Orion would have made use of atmospheric blast waves for the initial launch phase, but once it was out of the atmosphere it would have relied on ‘shaped’ nuclear charges. The shaped charges would have had a thick plate of teflon or some other substance, oriented toward the pusher plate at the back of Orion. The shaping of the nuclear blast would direct the majority of the radiation through the teflon and toward the Orion pusher plate. The teflon (and the bomb casing, etc.) would be ionized by the radiation and the directed plasma jet would smack against the back of the ship. Without the shaping of the charge and the extra block of ionizable mass, the explosion would not have transmitted much force to the pusher plate.

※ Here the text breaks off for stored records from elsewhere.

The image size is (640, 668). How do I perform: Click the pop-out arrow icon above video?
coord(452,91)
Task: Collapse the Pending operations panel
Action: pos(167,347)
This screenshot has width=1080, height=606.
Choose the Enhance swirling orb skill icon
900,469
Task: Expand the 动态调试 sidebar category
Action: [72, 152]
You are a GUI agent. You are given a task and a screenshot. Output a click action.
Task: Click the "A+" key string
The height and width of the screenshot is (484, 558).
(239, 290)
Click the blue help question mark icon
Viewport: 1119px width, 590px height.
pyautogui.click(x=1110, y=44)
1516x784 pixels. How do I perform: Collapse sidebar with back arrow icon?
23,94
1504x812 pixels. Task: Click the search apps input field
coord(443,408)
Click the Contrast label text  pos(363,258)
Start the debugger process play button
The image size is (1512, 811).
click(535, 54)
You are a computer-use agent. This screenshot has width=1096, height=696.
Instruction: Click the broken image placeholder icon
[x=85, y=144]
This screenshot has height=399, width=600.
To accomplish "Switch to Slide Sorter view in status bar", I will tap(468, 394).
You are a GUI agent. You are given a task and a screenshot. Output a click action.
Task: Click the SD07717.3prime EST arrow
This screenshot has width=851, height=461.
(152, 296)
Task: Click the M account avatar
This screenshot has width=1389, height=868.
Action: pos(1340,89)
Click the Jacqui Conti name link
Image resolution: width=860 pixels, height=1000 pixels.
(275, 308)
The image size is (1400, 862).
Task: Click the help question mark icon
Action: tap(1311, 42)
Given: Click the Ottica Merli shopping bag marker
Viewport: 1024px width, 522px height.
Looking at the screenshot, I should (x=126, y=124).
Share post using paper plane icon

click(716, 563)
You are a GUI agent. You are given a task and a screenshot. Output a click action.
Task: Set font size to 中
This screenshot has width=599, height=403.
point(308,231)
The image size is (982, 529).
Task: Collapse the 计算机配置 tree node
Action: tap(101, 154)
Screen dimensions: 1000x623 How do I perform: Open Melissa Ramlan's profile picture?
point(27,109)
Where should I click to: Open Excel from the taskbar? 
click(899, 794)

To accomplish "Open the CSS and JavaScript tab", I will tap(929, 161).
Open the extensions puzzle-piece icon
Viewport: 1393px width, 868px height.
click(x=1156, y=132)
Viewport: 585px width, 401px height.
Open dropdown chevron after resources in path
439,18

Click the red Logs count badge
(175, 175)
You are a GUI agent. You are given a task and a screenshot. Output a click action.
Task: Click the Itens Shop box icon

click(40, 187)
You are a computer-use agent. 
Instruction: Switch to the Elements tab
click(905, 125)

The difference between a ‘regular’ nuke and an Orion nuke is like the difference between a brick of C4, and a block of C4 formed into a HEAT round or Explosively Formed Penetrator.(Youtube video of Krakatoa shaped charge device)
the EMP is an effect of the interaction between the nuclear detonation, the earth’s atmosphere, and the earth’s magnetic field. In the absence of the latter two, an EMP would not be expected.
Exactly – but it was not supposed to be in direct contact with the “pusher plate” – material and particles from the device were going to be “blown toward” the pushed plate and provide oomph.
So, if nukes are going to be less destructive (by some amount that I have no idea how to figure out), what about conventional explosives? Presumably at least some of the issues are going to be the same, but are they mitigated by the gases released? For that matter, how much gas can a conventional explosive release, anyhow?
Bypassing all the scientific stuff, Sci-fi movies and Eve Online would be REALLY, REALLY boring if you couldn’t hear anything. On the other hand, too much sound would defy your ability to to suspend belief.
From inside your own spaceship, it seems logical that you would hear the sound of your own guns and the sounds of ammunition hitting your ship, but not much of anything else.
Isn’t there a similar problem with colors in space?
At 7:50 in that video they show a nuclear explosion on the ground, and a number of crossing parallel smoke trails from the sky to the ground are visible to the right of the blast. Anyone know what they are?
Most people when they play Eve turn sound effects off, so I think most people are cool with the idea that they are in the silent void of space.
I’m just curious to what degree you’d actually hear or feel the explosions in a battle around you. In the game you are actually kilometers away from your enemies, and from different angles you can and cannot hear the battle sounds. Sometimes flying near someone else in battle you can hear their battle. I was wondering if there would be any point where the explosion is powerful enough to rattle your ship.
They are smoke streamers used to track the explosion shockwave: Nuclear test streamers - Everything2.com
Going back to the movies, and somewhat off-topic, are terrestrial explosions depicted realistically?
IANA explosives expert, but I’d say no.
Where’s the delay or distortion of sound with distance? Or echoing?
And explosions always seem to sound the same regardless of the bomb type, scale, or what material is near the explosion site: I suspect that these things should make a big difference.
Movie makers make up physics generally that will be the least distracting to the “plot” of such films.
There is a medium, just not a very dense one. Space is filled with charged gas molecules that interact though that charge; objects moving through space produce a shockwave. You can’t hear it because the medium is far too thin, but it exists. So in that sense there is sound of a sort in space; spaceships, satellites and even the Moon produce shockwaves that could be translated into audible sound if you liked.